SuperSheikh Multimodal Model
A state-of-the-art multimodal language model that combines text, image, and audio understanding capabilities with an extended context window of 200,000 tokens.
Model Description
SuperSheikh is a transformer-based multimodal model designed for:
- Long-context understanding: Supports up to 200,000 tokens
- Text processing: Advanced natural language understanding and generation
- Image understanding: Visual question answering and image captioning
- Audio processing: Speech recognition and audio understanding
- Multimodal reasoning: Combining information from multiple modalities
Architecture
- Base Model: Transformer decoder with 32 layers
- Hidden Size: 4096 dimensions
- Attention Heads: 32 heads
- Context Length: 200,000 tokens
- Vision Module: 24-layer vision transformer with 1024 hidden size
- Audio Module: 12-layer audio transformer with 768 hidden size
Installation
pip install transformers torch tokenizers safetensors accelerate
Or install from requirements.txt:
pip install -r requirements.txt
Usage
Download Model Weights
The model weights (sheikh.safetensors) are too large for direct GitHub hosting. Download them from the Hugging Face Hub:
wget --content-disposition "https://huggingface.co/codedwithlikhon/super-sheikh/resolve/main/sheikh.safetensors"

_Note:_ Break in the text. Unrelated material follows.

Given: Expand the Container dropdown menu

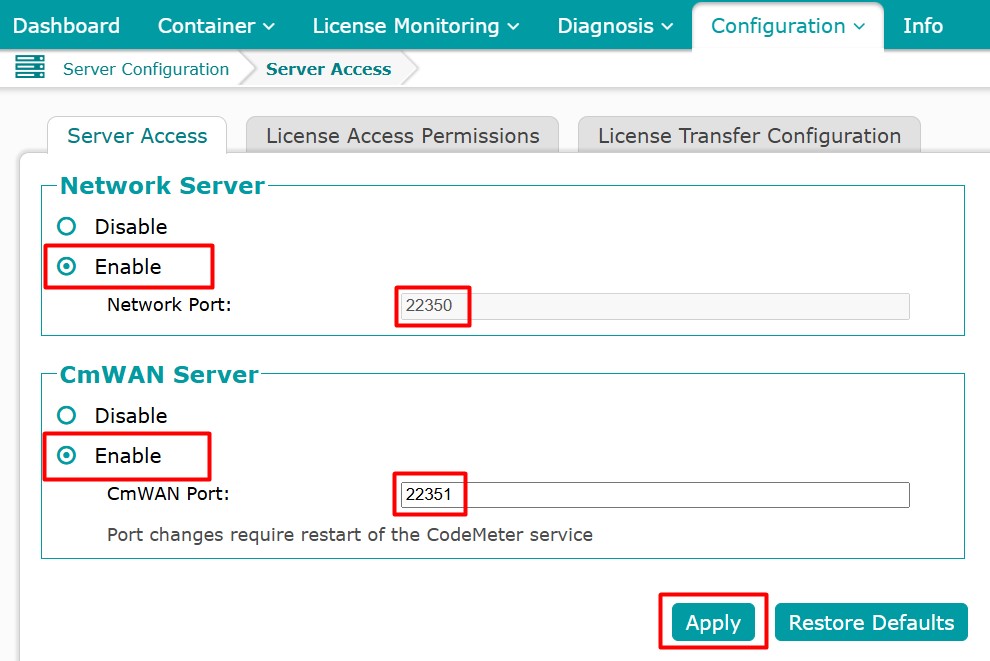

Or use the Hugging Face transformers library:
from transformers import AutoTokenizer, AutoModelForCausalLM
tokenizer = AutoTokenizer.from_pretrained("codedwithlikhon/super-sheikh")
model = AutoModelForCausalLM.from_pretrained("codedwithlikhon/super-sheikh", trust_remote_code=True)
inputs = tokenizer("Hello, how are you?", return_tensors="pt")
outputs = model.generate(**inputs, max_length=100)
response = tokenizer.decode(outputs[0])
Multimodal Processing
from transformers import SuperSheikhProcessor
from PIL import Image
processor = SuperSheikhProcessor.from_pretrained("path/to/super-sheikh")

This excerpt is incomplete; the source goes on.